傳統之選區劃分多採用人工方式進行,不但費時耗力,同時不容易維持公平公正之原則,導致客觀性受扭曲而產生爭議。歷史上透過選區劃分來操弄選舉最有名的例子首推美國麻州的傑利蠑螈劃分方式,因此後人在選區劃分時必須堅守公平客觀之原則,自動化之選區劃分應運而生。以電腦科技自動劃分選區不但省時省力,同時也能滿足公平公正等客觀的選區劃分要求。
過去我們提出了一系列的選區劃分方法,著重於產生大量的劃分解集合,並從中挑選形狀較佳之解,卻沒有考慮到維持鄉鎮市層級行政區之完整性。本論文中,我們提出了一套新的選區劃分方式,除了考慮鄉鎮市層級行政區之完整性外,同時考慮選取較佳之起始點,以獲得較佳之選區形狀,成功的劃分出良好的選區。
我們首先從挑選較佳之起始點,透過質心范諾圖的觀念劃分出形狀較完整之初始選區,然後修正各選區之人口至合理的誤差範圍內,再進行鄉鎮市層級行政區分割數之修正,以避免該層級行政區被過渡分割。由於行政區分割數修正可能影響並擴大人口誤差,為確保人口誤差維持在合理範圍內,我們進行第二次人口修正,以免人口誤差過大,隨後進行形狀調整以提高凸包面積比,最後再度進行鄉鎮市層級行政區分割數修正,儘量少分割鄉鎮市層級之行政區域。

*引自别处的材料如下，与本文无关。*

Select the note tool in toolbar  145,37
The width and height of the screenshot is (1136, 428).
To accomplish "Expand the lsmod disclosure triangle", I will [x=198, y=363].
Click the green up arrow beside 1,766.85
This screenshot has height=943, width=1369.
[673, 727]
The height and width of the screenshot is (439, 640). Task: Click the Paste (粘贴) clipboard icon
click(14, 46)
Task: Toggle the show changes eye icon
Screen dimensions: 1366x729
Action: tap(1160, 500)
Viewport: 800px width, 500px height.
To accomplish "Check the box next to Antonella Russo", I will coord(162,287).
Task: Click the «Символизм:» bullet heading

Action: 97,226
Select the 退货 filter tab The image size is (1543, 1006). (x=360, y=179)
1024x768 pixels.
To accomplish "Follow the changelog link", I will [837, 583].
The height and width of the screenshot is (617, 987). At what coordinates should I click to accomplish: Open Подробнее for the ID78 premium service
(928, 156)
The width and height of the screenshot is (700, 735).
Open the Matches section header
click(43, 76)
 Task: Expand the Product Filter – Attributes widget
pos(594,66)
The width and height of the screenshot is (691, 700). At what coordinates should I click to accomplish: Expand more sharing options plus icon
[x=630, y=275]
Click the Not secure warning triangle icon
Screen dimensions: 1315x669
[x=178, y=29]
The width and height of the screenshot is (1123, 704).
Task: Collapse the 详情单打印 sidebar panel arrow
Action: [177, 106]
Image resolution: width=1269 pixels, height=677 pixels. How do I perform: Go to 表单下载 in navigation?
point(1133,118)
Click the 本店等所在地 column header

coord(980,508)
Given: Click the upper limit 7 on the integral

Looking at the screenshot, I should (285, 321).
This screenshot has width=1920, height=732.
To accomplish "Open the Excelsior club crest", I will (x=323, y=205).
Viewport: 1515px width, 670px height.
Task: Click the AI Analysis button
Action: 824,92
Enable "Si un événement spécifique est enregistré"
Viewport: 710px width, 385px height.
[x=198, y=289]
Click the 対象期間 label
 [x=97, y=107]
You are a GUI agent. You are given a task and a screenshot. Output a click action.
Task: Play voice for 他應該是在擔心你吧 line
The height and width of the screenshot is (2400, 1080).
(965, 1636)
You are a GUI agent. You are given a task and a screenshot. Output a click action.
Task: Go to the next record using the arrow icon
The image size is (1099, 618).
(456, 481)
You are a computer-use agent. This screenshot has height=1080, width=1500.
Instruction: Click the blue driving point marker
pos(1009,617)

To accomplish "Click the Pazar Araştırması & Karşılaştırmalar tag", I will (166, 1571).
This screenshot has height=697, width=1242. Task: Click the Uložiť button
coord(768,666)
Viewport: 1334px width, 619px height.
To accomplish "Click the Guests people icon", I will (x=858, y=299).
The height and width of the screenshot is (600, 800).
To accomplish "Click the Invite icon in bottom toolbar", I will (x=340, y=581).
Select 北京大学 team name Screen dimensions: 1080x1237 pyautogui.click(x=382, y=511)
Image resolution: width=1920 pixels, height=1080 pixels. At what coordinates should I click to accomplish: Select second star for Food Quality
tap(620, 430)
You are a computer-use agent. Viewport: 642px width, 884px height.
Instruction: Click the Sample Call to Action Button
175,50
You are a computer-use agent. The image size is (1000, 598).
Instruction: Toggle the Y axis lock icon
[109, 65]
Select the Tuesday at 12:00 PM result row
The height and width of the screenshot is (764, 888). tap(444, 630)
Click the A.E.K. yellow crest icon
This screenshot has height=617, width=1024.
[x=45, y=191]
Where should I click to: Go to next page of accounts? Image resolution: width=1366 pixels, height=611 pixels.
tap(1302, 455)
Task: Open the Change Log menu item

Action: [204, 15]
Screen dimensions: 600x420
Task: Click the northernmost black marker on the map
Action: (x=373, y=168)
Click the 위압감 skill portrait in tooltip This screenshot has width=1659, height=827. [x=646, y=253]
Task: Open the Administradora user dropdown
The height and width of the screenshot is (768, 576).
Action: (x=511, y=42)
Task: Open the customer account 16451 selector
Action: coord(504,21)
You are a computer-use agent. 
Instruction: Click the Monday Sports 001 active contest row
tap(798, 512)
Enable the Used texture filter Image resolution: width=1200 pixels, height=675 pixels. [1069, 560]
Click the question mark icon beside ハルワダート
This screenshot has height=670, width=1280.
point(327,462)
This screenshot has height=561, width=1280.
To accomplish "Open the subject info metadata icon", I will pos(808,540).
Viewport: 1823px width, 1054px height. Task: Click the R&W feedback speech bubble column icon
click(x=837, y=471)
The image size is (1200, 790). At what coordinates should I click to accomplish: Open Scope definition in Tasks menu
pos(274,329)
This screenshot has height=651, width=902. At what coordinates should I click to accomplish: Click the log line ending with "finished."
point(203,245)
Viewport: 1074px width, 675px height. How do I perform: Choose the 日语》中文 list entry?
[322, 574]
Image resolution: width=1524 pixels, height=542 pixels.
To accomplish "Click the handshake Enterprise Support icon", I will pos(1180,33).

實作中我們以台北市為例,採用四組不同的起始點進行選區劃分,結果都十分良好。我們將中選會公佈之劃分法與這四組結果進行比較,中選會的劃分方式在行政區分割數上比我們的結果好,但在人口誤差與形狀上都不及我們的劃分方式優異。另外我們也選取行政中心為起始點進行劃分並將結果與中選會的結果比較,也獲得相同的結論。至於選情預估方面,我們也證實了不同的選區劃分方式的確將造成選舉結果之改變。 / Traditionally, electoral redistricting was done manually which was time consumming, inefficient, and hard to maintain fairness. One of the most famous biased electoral redistricting in human history was proposed by Elbridge Gerry in 1812, socalled the Gerrymandering districting. After that, fairness and objectivity are required in every electoral redistricting and, hence, come to the era of automatic redistricting.
We have proposed a series of automatic electoral redistricting mechanisms that were emphasized on producing huge amount of feasible solutions and selecting the right solutions from them. However, we did not consider avoiding over partitioning a county in the proposed mechanisms. In this thesis, we developed a new mechanism for electoral redistricting which not only avoiding the over partitioning problem but also start the redistricting by chosing a better set of seeds.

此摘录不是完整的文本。